Classic horror, with all the apparatus, can be found in The Small Assassin – the evil baby tale, The Emissary – the zombie awakened on Halloween night and The Jar – the morbid appetence for the grotesque humanity showed from the beginning of time:

It was just one of those things they keep in a jar in the tent of a sideshow on the outskirts of a little, drowsy town. One of those pale things drifting in alcohol plasma, forever dreaming and circling, with its peeled dead eyes staring out at you and never seeing you...

Merciless irony drips from Touched with Fire and Skeleton. The first is about two old men who decided to reform bullies and hysteric beings only to realize they are beyond redemption. The second is a wonderful case of hypochondria taking over and literally suckling the steadfastness of mind and body. A Mr Harris is endlessly complaining about bones pain, but his doctor says the pain is only in his mind. So he goes consulting an obscure bone specialist, Mr Munigant, who makes him aware his body has a skeleton and gradually he becomes convinced his skeleton is his enemy so the bone specialist comes and sucks his skeleton out of him. The dark humour of the end of this short story when his wife comes home and finds him is priceless:

Many times as a little girl Clarisse had run on the beach sands, stepped on a jellyfish and screamed. It was not so bad, finding an intact, gelatin-skinned jellyfish in one’s living room. One could step back from it.
It was when the jellyfish called you by name...

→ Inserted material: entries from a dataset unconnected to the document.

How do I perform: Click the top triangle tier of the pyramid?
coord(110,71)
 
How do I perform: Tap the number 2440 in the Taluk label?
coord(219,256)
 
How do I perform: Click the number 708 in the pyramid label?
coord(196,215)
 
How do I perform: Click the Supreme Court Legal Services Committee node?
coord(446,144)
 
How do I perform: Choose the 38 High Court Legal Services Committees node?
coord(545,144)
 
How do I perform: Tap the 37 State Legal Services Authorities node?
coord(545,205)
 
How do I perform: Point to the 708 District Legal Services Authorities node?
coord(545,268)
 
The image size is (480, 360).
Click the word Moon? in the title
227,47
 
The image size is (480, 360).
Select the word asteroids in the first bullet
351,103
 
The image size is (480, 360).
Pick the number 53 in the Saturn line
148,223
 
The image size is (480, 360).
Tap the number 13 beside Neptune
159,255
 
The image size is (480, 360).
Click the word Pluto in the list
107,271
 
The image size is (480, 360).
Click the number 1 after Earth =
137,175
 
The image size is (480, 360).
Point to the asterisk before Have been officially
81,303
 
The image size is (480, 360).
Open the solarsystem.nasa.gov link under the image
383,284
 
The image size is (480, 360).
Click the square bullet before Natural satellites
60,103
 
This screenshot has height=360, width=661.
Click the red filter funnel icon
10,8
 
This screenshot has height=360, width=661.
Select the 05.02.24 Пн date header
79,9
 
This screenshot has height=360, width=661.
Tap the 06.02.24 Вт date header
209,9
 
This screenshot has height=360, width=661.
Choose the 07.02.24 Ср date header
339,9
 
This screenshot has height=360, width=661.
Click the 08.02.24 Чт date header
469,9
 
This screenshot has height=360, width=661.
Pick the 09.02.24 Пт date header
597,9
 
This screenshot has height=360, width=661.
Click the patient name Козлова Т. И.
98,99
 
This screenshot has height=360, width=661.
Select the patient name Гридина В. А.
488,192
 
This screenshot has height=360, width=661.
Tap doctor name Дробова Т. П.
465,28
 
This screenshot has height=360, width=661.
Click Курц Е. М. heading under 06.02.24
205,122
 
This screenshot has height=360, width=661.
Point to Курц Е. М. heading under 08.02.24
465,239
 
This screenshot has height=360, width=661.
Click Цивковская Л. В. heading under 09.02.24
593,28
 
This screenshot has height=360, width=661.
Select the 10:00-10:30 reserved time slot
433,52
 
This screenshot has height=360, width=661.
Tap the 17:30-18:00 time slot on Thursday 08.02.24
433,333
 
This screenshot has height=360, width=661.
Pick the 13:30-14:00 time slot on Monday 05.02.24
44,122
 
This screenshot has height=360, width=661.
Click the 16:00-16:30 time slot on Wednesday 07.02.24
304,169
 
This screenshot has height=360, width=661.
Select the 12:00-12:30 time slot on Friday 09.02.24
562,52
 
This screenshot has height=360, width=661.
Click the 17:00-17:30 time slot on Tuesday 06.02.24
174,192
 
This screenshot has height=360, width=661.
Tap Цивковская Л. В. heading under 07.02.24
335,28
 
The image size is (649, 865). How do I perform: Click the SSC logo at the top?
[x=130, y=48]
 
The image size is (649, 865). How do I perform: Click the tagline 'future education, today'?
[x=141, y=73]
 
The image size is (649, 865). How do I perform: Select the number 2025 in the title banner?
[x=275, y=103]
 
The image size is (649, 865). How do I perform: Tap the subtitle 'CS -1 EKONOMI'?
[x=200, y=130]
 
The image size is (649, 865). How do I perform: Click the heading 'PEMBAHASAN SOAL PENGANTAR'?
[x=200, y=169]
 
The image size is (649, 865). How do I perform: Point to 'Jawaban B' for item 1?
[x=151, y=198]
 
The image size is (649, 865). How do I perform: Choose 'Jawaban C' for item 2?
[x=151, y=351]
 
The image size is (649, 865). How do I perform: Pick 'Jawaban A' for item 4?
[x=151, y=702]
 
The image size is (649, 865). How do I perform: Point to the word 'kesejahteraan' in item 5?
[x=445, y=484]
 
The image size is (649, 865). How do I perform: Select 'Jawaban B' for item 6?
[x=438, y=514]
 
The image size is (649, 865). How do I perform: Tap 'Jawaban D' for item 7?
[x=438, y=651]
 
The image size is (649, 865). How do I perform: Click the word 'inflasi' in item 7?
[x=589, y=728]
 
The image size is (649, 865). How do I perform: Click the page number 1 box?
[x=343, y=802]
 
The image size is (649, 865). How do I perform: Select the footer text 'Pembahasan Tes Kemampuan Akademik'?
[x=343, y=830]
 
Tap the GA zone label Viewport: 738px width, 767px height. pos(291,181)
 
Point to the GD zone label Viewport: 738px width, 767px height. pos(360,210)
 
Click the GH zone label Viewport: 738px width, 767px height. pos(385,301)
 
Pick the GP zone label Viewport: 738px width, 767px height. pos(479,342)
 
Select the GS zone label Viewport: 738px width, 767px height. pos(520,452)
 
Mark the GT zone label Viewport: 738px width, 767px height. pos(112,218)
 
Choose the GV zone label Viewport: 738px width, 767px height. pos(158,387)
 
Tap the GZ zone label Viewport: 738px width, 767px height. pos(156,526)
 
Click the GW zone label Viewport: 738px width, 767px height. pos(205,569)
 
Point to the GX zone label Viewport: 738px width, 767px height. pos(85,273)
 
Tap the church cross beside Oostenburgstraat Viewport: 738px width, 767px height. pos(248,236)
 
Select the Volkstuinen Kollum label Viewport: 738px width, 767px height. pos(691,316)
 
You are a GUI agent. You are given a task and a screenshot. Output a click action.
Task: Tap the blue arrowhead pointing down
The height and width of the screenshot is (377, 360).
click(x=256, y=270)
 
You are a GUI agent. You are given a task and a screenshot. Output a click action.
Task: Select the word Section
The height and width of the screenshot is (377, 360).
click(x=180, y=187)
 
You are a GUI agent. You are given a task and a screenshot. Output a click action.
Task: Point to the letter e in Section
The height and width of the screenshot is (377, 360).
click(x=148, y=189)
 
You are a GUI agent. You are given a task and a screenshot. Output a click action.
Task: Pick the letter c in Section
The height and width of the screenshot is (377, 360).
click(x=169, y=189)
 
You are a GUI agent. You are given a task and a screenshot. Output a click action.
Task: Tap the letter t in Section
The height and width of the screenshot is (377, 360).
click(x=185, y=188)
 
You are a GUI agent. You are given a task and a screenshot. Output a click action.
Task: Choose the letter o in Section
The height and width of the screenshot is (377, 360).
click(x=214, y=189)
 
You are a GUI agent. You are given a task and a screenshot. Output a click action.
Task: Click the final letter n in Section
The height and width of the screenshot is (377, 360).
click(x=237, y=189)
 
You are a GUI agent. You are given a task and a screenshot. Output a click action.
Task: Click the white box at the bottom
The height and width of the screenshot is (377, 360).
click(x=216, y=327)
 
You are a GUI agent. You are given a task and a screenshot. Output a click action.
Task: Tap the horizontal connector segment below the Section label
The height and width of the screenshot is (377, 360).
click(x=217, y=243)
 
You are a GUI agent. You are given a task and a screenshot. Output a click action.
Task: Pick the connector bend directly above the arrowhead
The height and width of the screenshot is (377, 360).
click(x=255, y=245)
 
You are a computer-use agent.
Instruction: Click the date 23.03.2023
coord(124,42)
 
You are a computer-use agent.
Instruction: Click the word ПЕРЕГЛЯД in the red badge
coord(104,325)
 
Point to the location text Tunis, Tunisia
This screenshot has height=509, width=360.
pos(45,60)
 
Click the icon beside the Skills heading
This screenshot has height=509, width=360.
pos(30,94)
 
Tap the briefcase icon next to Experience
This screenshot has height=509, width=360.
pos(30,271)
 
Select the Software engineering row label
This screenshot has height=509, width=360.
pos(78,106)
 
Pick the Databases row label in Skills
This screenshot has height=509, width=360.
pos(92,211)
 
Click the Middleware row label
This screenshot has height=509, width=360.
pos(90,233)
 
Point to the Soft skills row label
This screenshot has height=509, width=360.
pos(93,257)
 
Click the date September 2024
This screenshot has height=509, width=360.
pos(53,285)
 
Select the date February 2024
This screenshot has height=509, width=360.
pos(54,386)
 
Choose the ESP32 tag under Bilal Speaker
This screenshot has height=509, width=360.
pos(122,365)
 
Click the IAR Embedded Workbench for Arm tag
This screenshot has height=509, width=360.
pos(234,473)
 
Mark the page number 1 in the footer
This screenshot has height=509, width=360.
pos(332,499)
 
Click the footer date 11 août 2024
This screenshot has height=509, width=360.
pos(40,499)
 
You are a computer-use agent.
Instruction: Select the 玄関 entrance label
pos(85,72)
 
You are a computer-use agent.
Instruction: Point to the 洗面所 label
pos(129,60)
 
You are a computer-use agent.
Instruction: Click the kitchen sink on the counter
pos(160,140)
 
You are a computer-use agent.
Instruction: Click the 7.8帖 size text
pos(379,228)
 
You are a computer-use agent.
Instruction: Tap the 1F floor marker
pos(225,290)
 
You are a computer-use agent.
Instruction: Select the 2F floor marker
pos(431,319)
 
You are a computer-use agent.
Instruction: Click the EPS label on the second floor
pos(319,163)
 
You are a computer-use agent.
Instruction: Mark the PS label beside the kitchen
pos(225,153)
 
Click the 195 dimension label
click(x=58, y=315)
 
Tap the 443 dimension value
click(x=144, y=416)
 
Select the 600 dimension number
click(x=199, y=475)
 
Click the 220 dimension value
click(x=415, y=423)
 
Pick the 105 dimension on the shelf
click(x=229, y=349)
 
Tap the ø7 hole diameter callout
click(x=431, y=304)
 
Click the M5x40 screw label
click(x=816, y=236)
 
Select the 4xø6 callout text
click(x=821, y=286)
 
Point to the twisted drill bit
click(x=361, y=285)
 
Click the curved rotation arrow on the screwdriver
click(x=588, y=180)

Finally, there are two stories that almost leave the October country to enter the land of comedy: one, with a Limerick title, There Was an Old Woman is about an old lady so determined not to die that she manages to stop her own autopsy and return in her body. The other, The Watchful Poker Chip of H. Matisse, is the tale of George Garvey, a man such ordinary that his only talent seems to be “mummifying people instantaneously” with boredom. To escape his “ordinarity”, he begins to mutilate himself, first a finger, then a leg and finally an eye replaced with a “white poker chip monocle, with a blue eye painted on it by Matisse himself”

I’m still a nerve-wracking bore,” he told his wife, “but now they’ll never know what a dreadful ox I am underneath the monocle and the Mandarin’s finger. And if their interest should happen to dwindle again, one can always arrange to lose an arm or leg. No doubt of it. I’ve thrown up a wondrous façade; no one will ever find the ancient boor again.



Overall, whether you are a fan of the horror genre or not, you will not regret this voyage in a country where is forever fall for its fall leaves are full of color.